If nothingness is the absence of action, of consciousness, then that is not what you’re doing. You entered a Women’s Studies grad program with the explicit intention of finding a way to be a part of change. So far you’ve only found enough questions to bury yourself in, questions that don’t even pretend to lead to answers. But you have had to contend with the discomfort of recognizing previously held truths to be products of privilege and in need of scrutiny. You’ve had to acknowledge that sometimes your voice is one that should be sacrificed so that another more marginalized voice can be heard. You’ve come to understand how harmful and alienating white feminism has been and continues to be and how important it is that you do better and stop contributing to the very problems you claim to stand against. You’re only a quarter of the way through the program. You can only work as hard as you can, sit with the discomfort that comes from acknowledging your own ignorance, and take every opportunity that presents itself. You have to believe it will lead to something.

In the meantime, be content with the process, with the more sedentary shape your life has fallen into for now, one in which you spend a lot of time disheveled, bespectacled, resplendent in sweaters and leggings, with a cup of tea and whatever you’re supposed to be reading for class (and sometimes for fun if you can swing it).

In the vein of sitting with discomfort, you’ve continued with roller derby which continues to make you feel simultaneously powerful and like a wrecking ball gone haywire. Transferring to another, larger team in San Diego, where the level of some of the players is sometimes so intimidating that you have to almost coerce yourself into showing up, was a big move. Rationally, you know that you will continue to get better and one day be a great skater, but you have to show up. You have to be willing to be bad at this in the hopes of being good one day… or at least less bad.
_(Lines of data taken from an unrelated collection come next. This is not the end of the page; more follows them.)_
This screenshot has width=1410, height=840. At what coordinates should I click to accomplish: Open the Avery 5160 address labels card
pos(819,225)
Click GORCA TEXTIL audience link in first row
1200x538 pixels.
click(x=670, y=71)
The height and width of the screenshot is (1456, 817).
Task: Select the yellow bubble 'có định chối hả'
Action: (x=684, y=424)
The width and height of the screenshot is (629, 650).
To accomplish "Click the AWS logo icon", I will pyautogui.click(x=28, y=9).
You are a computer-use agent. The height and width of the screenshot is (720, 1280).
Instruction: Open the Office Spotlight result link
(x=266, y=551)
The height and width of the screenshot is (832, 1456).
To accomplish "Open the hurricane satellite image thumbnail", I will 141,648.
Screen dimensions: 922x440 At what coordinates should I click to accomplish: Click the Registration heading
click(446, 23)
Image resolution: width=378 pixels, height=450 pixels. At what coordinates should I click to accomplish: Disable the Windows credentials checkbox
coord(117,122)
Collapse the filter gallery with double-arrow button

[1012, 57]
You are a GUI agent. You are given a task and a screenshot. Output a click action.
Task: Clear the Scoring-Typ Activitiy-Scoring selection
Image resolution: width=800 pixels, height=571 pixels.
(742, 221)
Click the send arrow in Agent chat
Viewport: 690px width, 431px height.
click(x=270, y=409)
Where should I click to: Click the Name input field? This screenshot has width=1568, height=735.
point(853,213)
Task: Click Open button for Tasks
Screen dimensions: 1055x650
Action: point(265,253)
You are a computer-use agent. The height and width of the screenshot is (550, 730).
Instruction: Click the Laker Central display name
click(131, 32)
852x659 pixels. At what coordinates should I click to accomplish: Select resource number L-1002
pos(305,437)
The end of the year has been characterized by an almost overwhelming feeling of not having control over your life, of being moved by forces more powerful than you. Obligations to school and state, time spent navigating bureaucratic tangles, have forced you to spend time you would have rather saved. Being there for that most precious person in your life as she literally straddled the bounds of life and death, protecting those who needed it, fighting the same old family battles, has taken so much energy but it is energy well-spent. These are the relationships that matter, the people that have shaped you and nurtured you and helped make you who you are. Don’t despair when it seems like progress is being dismantled or those you love are weakened. Celebrate the incredible luck of having these people in the first place. No one said love was easy or straightforward. Besides the love you feel for your family, nurture this new love you’ve found with the man who has shown you how to be vulnerable again, how to create space for another. Don’t jump to conclusions, don’t run away when you see darkness on the horizons, don’t listen to the voice that says it’s useless and a waste of time. That is the voice of the scared, small part of you that is so afraid of pain. This love is worth sticking around for.

In this last year, you’ve moved cities, switched derby teams, gone back to school, started a new job, and once again removed yourself from the little bubble of comfort that grew around you during the year and a half you stayed in one place. It has been profoundly difficult in many ways, but it has reinforced that you are capable of anything. You have learned again and again that if you put the effort out, if you try, things can happen that you never could have foreseen. That’s why you need to apply that to writing. You’ve spent so long sitting with your desire to write, so sure that no one will value it enough to ask for it or pay for it that not only have you never put it out there (aside from on personal blogs) but you’ve held back on the very act of writing. When you think of how you want to spend your life, what do you come back to over and over and over again? When you think about how you’re most effective in talking about what matters to you, is it in speaking or in writing? When you have time for yourself, what are you most likely to spend it doing?

You have to listen to yourself. You have to try. You might fail. There’s a good chance you will fail–at least as long as the bar for success is set at money and public acknowledgement. But the biggest failure–and you  know it–will be in never having tried. This year you have started new things over and over again and it has been hard. Each time you began to feel comfortable, you started something else and that feeling was ripped away again, exposing rawness to uncaring elements. Sometimes it has felt pointless. But you can’t deny that each new thing has brought something to your life. Each risk you’ve taken has revealed something new about yourself and about what you are capable of experiencing. Make that fucking choice and stick with it.

I love you. I’m proud of you. I believe in you.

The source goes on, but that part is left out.